## TO DO
Locate the line that contains "Terms of Use (174, 2529)" in the entries below, then repeat it and every following line through the line that contains "High Paying Job Opportunities in Berlin, Germany", exactly, and no others.

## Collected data
============

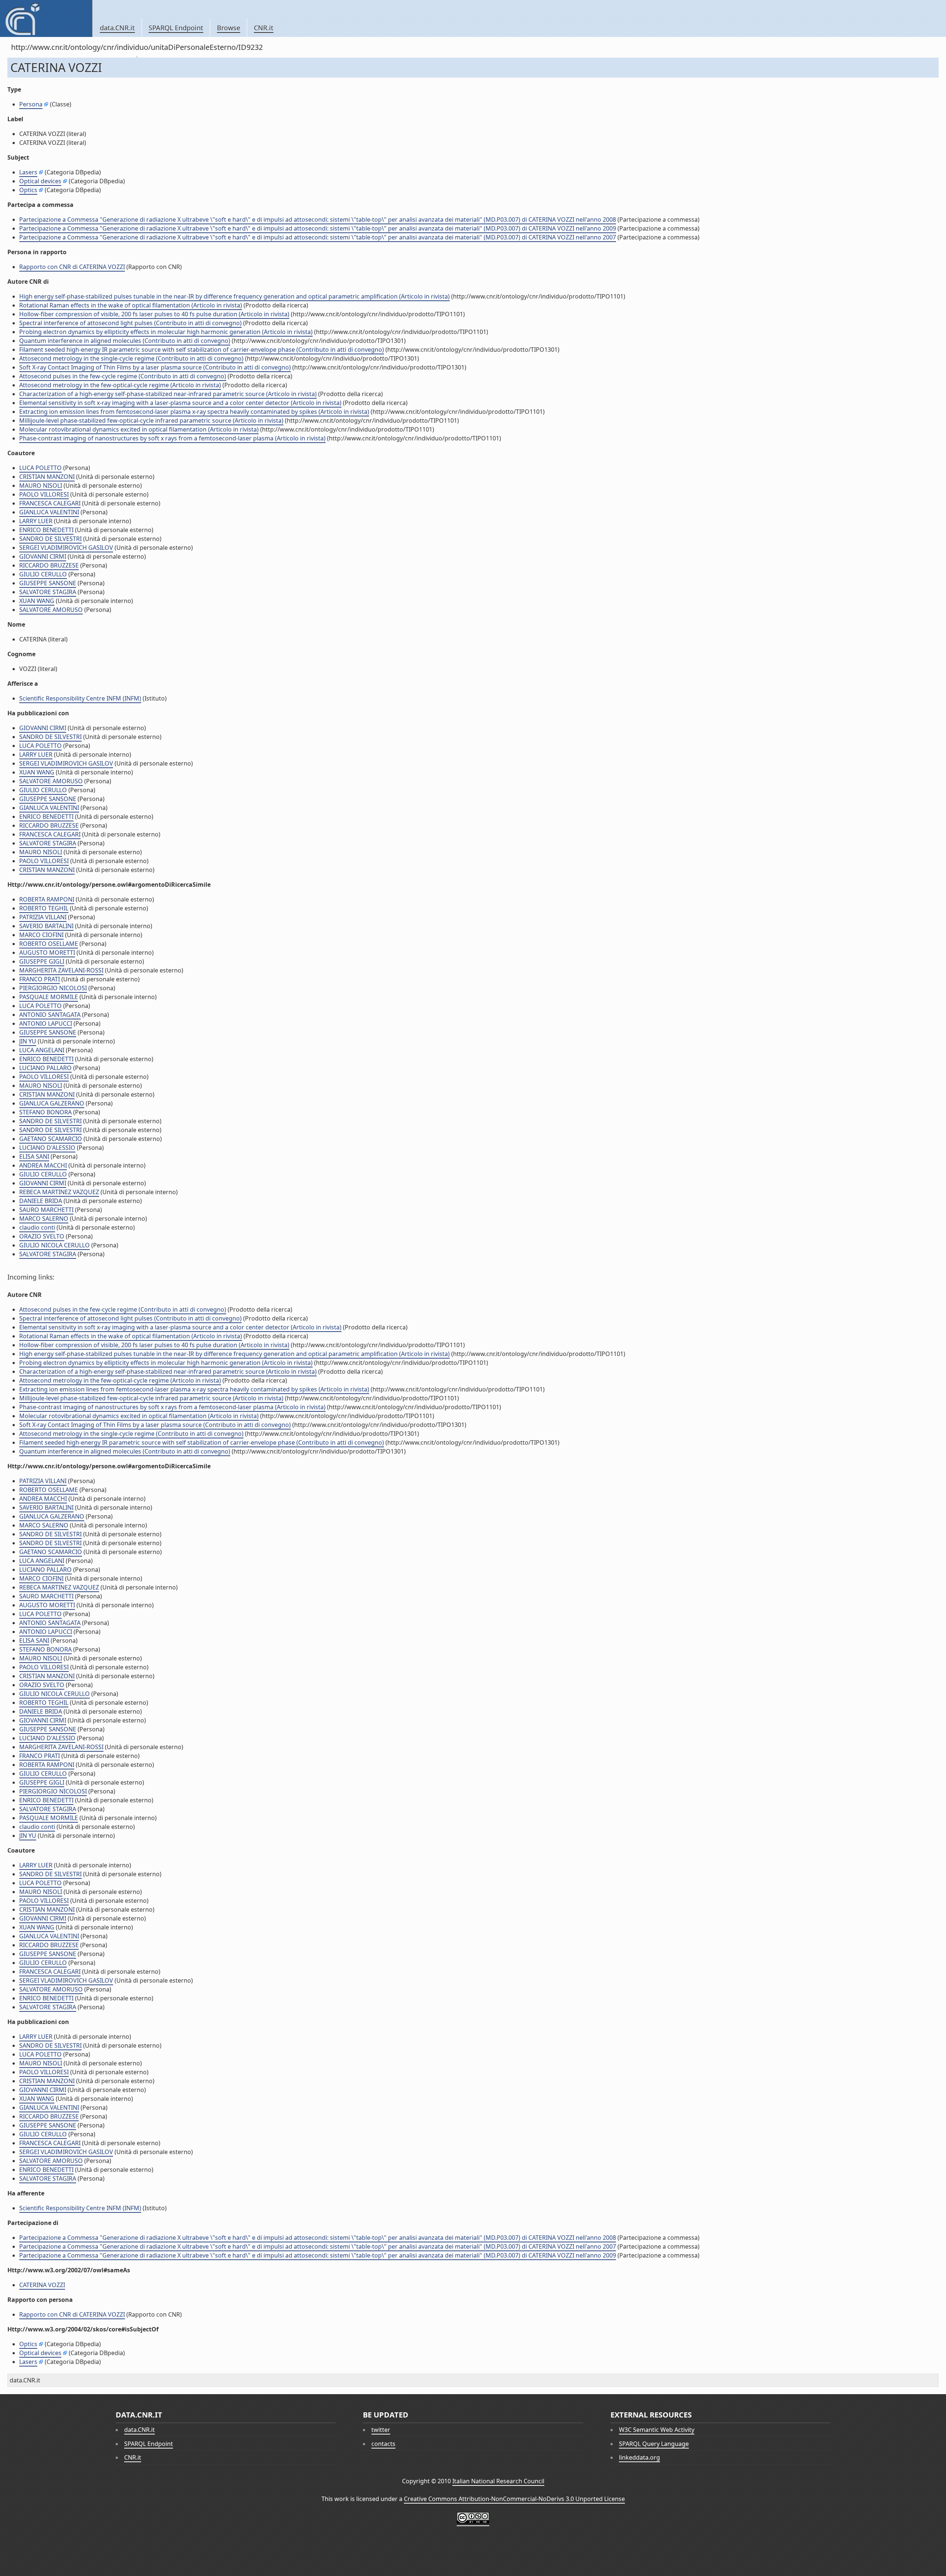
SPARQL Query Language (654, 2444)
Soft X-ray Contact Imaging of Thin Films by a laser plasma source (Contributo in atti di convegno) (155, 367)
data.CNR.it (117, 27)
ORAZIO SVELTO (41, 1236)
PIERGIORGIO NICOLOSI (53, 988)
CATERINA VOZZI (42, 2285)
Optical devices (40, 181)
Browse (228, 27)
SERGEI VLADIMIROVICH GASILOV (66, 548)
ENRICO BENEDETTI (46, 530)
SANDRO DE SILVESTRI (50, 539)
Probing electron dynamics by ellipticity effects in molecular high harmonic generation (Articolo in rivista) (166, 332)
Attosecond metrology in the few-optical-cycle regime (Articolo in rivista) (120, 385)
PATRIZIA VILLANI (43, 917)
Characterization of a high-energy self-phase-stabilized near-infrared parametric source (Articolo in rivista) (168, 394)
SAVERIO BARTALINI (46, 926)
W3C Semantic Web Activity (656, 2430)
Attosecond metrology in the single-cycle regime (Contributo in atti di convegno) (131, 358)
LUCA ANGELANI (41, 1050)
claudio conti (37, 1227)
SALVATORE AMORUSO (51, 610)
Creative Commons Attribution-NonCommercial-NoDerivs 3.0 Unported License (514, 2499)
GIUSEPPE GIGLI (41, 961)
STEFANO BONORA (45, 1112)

============

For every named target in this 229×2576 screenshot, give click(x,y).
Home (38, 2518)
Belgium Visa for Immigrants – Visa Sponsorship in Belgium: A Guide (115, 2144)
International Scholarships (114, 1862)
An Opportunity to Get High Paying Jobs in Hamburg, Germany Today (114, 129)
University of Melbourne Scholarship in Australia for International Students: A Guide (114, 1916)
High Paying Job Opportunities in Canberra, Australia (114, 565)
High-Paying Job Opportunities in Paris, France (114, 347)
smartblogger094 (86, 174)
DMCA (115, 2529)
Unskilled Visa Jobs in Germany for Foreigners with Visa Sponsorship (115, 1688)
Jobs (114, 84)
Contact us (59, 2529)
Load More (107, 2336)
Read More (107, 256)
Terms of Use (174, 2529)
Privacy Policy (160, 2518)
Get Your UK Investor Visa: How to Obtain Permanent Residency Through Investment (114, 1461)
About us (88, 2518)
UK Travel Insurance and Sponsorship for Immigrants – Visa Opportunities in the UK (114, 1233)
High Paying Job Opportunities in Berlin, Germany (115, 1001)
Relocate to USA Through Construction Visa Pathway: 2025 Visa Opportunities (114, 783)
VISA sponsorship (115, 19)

============

## ANSWER SECTION
Terms of Use (174, 2529)
Privacy Policy (160, 2518)
Get Your UK Investor Visa: How to Obtain Permanent Residency Through Investment (114, 1461)
About us (88, 2518)
UK Travel Insurance and Sponsorship for Immigrants – Visa Opportunities in the UK (114, 1233)
High Paying Job Opportunities in Berlin, Germany (115, 1001)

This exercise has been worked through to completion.